Private Server Behind NAT/Firewall#

  • frpc.toml (on local server)

    # Public server address and port
    serverAddr = "your_public_server_ip"
    serverPort = 7000
    
    # Authentication token (must match server)
    auth.token = "your_secure_token_here"
    
    # SSH tunnel configuration
    [[proxies]]
    name = "ssh"
    type = "tcp"
    localIP = "127.0.0.1"
    localPort = 22
    remotePort = 6000
    
  • systemd service file for frpc (on local server)

    [Unit]
    Description=FRP Client
    After=network.target
    
    [Service]
    Type=simple
    User=frp
    ExecStart=/usr/local/frpc -c /etc/systemd/system/frpc.toml
    Restart=always
    RestartSec=5
    
    [Install]
    WantedBy=multi-user.target
    

FRP’s Design Philosophy#

Client-Driven Configuration Model#

FRP follows a client-driven configuration philosophy where the client (frpc) tells the server (frps) what services it wants to expose and on which ports.
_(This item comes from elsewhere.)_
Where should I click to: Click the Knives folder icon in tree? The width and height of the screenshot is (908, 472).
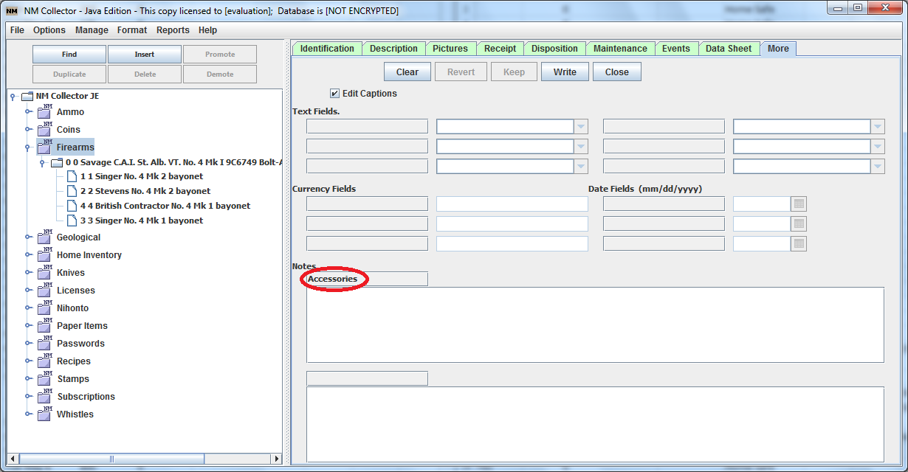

This design choice has several important implications:

Why remotePort is in frpc.toml, not frps.toml#

This is one of the most common points of confusion for new FRP users. Here’s why:

  1. Dynamic Service Registration: Services are registered dynamically when clients connect, not pre-configured on the server
  2. Multiple Client Support: Different clients can request different ports without server pre-configuration
  3. Client Control: Each client controls what it exposes and on which ports
  4. Server Simplicity: The server only needs to know the control port (7000), not all service ports

Port Separation Philosophy#

FRP clearly separates three types of ports:

  • serverPort (7000): Communication between frps and frpc (control channel)
  • remotePort (6000): External traffic to the exposed service (data channel)
  • localPort (22): Local service on the client machine

As stated in the official documentation:

“The localPort (listened on the client) and remotePort (exposed on the server) are used for traffic going in and out of the frp system, while the serverPort is used for communication between frps and frpc.”

Benefits of This Design#

  1. Flexibility: Clients can expose multiple services on different ports
  2. Simplicity: Server configuration remains minimal
  3. Scalability: Easy to add new clients without server reconfiguration
  4. Dynamic Allocation: Ports are allocated when clients connect
  5. Client Autonomy: Each client manages its own service exposure

Example: Multiple Services from One Client#

# frpc.toml - One client exposing multiple services
serverAddr = "x.x.x.x"
serverPort = 7000

[[proxies]]
name = "ssh"
type = "tcp"
localIP = "127.0.0.1"
localPort = 22
remotePort = 6000

[[proxies]]
name = "web"
type = "tcp"
localIP = "127.0.0.1"
localPort = 8080
remotePort = 6001

[[proxies]]
name = "mysql"
type = "tcp"
localIP = "127.0.0.1"
localPort = 3306
remotePort = 6002

The server automatically handles all these port allocations when the client connects, without any server-side configuration changes.